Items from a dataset
────────────────────────────────────────
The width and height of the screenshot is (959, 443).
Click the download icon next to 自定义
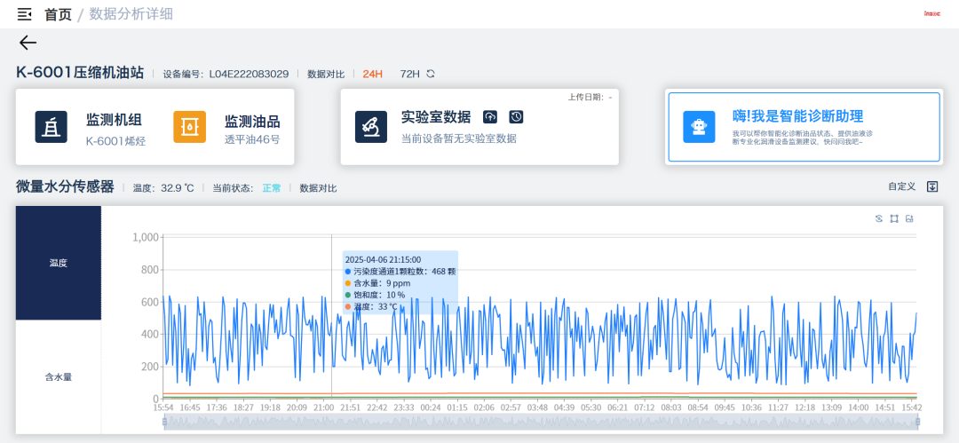[x=932, y=186]
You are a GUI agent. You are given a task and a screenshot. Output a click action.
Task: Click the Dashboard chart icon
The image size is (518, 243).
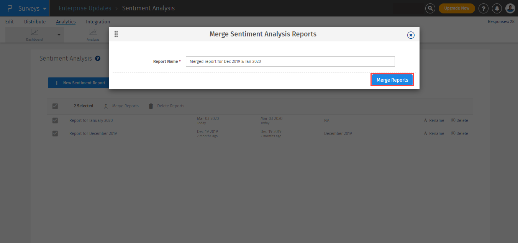pyautogui.click(x=34, y=33)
────────────────────────────────────────
**SHORT PROBLEM**
Can you render each line of the material above as a numbered list, skipping any blank lines and leaving out the pictures?

**EXERCISE RESULT**
1. The width and height of the screenshot is (959, 443).
2. Click the download icon next to 自定义
3. [x=932, y=186]
4. You are a GUI agent. You are given a task and a screenshot. Output a click action.
5. Task: Click the Dashboard chart icon
6. The image size is (518, 243).
7. pyautogui.click(x=34, y=33)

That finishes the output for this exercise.